[[ Supplied records, beginning ]]

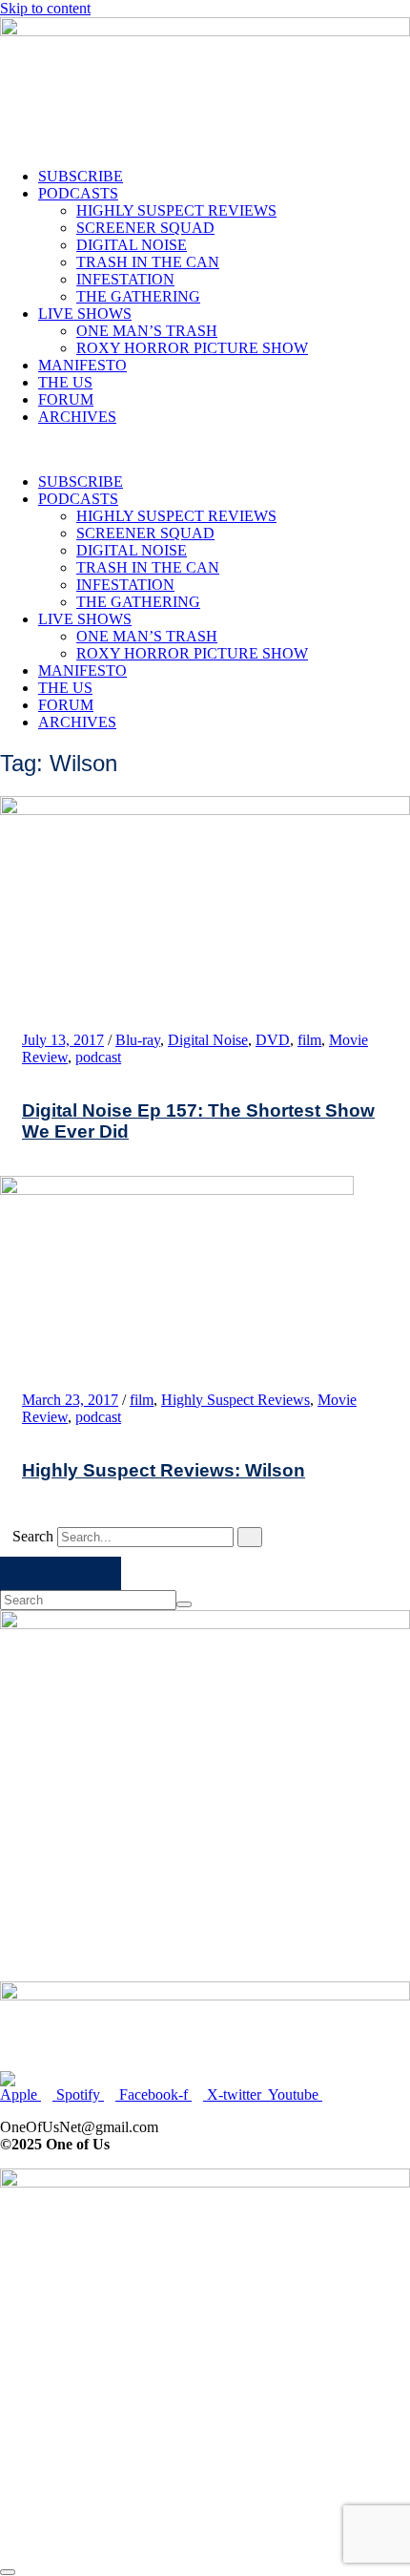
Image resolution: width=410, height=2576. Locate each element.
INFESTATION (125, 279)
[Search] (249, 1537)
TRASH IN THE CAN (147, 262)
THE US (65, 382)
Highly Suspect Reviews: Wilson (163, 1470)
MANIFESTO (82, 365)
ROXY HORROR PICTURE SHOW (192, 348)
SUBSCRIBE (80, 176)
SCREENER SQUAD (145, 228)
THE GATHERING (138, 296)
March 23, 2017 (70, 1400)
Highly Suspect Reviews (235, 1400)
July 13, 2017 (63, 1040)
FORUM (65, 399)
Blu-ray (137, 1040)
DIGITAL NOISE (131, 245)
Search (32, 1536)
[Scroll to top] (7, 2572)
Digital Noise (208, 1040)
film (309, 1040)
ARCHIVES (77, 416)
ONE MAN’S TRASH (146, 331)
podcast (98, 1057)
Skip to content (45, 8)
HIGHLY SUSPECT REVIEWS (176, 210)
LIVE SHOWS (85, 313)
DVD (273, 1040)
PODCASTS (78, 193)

[[ Supplied records, end ]]

§ What is needed:
Could you set down every entry above exactly as it stands, with no images?

§ Your response:
Image resolution: width=410, height=2576. Locate each element.
INFESTATION (125, 279)
[Search] (249, 1537)
TRASH IN THE CAN (147, 262)
THE US (65, 382)
Highly Suspect Reviews: Wilson (163, 1470)
MANIFESTO (82, 365)
ROXY HORROR PICTURE SHOW (192, 348)
SUBSCRIBE (80, 176)
SCREENER SQUAD (145, 228)
THE GATHERING (138, 296)
March 23, 2017 (70, 1400)
Highly Suspect Reviews (235, 1400)
July 13, 2017 (63, 1040)
FORUM (65, 399)
Blu-ray (137, 1040)
DIGITAL NOISE (131, 245)
Search (32, 1536)
[Scroll to top] (7, 2572)
Digital Noise (208, 1040)
film (309, 1040)
ARCHIVES (77, 416)
ONE MAN’S TRASH (146, 331)
podcast (98, 1057)
Skip to content (45, 8)
HIGHLY SUSPECT REVIEWS (176, 210)
LIVE SHOWS (85, 313)
DVD (273, 1040)
PODCASTS (78, 193)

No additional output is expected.